Deir Sammit (دير سامت) is a Palestinian town located eight kilometers west of Hebron. The town is in the Hebron Governorate Southern West Bank. According to the Palestinian Central Bureau of Statistics, the town had a population of 8,114 in 2017.

== Geography ==
From the east is Dura, Hebron, from the west is As Simiya, from the south is Beit Awwa, and from the north is Al-Muwarraq.

==History==
An amulet composed of a very thin copper sheet with a Christian Palestinian Aramaic inscription was discovered at Deir Sammit.

=== Ottoman period ===
In the early tax registers from the 1500s in the Ottoman Empire, Deir Sammit was noted as being cultivated by the villagers of Suba.

In 1838, it was noted as a place "in ruins or deserted," part of the area between Hebron and Gaza, but under the jurisdiction of Hebron.

In 1863, Victor Guérin called the place Khirbet Deir Samit.

In 1883, the PEF's Survey of Palestine noted "traces of ruins, caves, and cisterns" here.

===British Mandate era===
At the time of the 1931 census of Palestine the population of Deir Samit was counted under Dura.

===Modern era===
In the wake of the 1948 Arab–Israeli War, and after the 1949 Armistice Agreements, Deir Sammit came under Jordanian rule.
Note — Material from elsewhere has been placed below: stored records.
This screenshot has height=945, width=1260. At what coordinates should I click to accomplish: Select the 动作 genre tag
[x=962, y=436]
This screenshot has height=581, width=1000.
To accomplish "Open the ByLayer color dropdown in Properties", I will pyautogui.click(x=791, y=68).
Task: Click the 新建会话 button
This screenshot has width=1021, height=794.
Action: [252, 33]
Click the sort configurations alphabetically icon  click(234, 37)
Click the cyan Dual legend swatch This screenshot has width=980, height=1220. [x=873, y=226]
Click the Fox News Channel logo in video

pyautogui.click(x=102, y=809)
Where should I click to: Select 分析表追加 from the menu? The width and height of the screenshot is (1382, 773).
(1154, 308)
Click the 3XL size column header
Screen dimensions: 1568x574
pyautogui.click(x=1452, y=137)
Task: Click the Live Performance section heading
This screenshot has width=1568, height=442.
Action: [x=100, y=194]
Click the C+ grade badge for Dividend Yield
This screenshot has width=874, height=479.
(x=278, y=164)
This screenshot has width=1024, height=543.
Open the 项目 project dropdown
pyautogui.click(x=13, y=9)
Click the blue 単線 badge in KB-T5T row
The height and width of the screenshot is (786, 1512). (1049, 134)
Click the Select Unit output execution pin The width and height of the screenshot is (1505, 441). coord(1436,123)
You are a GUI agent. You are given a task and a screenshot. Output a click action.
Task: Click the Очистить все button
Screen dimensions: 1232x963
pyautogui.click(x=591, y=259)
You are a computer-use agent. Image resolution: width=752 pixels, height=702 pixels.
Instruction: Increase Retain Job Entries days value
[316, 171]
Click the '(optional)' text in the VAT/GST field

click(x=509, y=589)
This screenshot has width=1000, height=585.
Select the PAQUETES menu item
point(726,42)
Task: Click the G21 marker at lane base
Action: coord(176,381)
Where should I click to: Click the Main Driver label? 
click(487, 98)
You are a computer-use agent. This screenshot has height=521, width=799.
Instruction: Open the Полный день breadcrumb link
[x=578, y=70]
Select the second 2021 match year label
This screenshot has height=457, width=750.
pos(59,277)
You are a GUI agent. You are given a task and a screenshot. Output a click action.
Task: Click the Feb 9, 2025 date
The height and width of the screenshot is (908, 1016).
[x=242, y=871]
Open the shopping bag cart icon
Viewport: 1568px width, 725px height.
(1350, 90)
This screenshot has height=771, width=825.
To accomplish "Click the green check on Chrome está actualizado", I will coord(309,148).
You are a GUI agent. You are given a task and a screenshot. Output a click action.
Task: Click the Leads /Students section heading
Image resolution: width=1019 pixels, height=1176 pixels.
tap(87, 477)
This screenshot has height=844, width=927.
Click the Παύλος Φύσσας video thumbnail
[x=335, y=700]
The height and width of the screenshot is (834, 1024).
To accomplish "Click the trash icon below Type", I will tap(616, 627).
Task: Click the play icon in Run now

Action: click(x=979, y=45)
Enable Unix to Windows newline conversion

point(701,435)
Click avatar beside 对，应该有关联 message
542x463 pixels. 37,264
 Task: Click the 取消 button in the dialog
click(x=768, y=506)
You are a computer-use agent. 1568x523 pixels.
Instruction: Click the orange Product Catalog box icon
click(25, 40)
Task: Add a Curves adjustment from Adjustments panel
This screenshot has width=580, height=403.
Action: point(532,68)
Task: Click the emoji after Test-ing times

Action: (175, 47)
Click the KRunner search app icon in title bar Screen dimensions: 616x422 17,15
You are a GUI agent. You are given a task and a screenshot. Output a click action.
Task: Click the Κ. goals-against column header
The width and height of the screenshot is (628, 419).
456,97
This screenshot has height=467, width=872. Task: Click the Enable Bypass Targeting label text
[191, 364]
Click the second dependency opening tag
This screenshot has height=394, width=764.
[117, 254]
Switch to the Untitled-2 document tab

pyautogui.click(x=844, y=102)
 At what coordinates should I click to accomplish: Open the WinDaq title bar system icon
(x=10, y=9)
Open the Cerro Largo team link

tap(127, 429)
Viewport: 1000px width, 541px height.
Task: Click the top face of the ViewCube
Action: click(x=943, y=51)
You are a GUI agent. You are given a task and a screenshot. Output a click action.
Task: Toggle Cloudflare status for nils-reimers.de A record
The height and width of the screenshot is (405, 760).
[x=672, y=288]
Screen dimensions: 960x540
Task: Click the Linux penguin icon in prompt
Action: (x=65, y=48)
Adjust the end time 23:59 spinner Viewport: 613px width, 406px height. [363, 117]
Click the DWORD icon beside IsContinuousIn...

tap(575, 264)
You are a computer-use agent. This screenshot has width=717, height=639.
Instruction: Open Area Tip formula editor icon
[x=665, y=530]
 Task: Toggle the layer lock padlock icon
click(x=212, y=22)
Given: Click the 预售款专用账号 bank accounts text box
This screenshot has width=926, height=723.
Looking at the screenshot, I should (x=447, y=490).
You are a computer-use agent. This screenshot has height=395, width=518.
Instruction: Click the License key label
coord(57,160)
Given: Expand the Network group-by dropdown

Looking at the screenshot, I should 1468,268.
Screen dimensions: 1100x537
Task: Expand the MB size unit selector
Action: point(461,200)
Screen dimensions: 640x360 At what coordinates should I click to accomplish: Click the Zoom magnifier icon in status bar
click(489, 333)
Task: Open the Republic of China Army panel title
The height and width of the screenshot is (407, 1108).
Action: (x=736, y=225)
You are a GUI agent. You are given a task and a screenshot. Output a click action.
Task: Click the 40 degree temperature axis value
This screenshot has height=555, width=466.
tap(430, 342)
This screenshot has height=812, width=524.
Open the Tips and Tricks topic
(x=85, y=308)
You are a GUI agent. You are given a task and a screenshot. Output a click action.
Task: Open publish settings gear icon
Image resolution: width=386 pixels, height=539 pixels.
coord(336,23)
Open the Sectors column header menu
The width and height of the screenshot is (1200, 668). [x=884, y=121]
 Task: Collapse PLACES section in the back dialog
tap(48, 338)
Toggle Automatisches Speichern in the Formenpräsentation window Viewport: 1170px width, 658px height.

The Jordanian census of 1961 found 808 inhabitants in Deir Sammit.

After the Six-Day War in 1967, Deir Sammit has been under Israeli occupation. Since 1995, it has been governed by the Palestinian National Authority as part of Area B of the West Bank.

== Demography ==
The residents of Deir Samit belong to four main families: Al-Haroub, Al-Sharowna, Al-Sharha', and the Al'Awawdh family. The local Haribat (Haroub) clan has its origins in Bedouins who migrated from Tubas.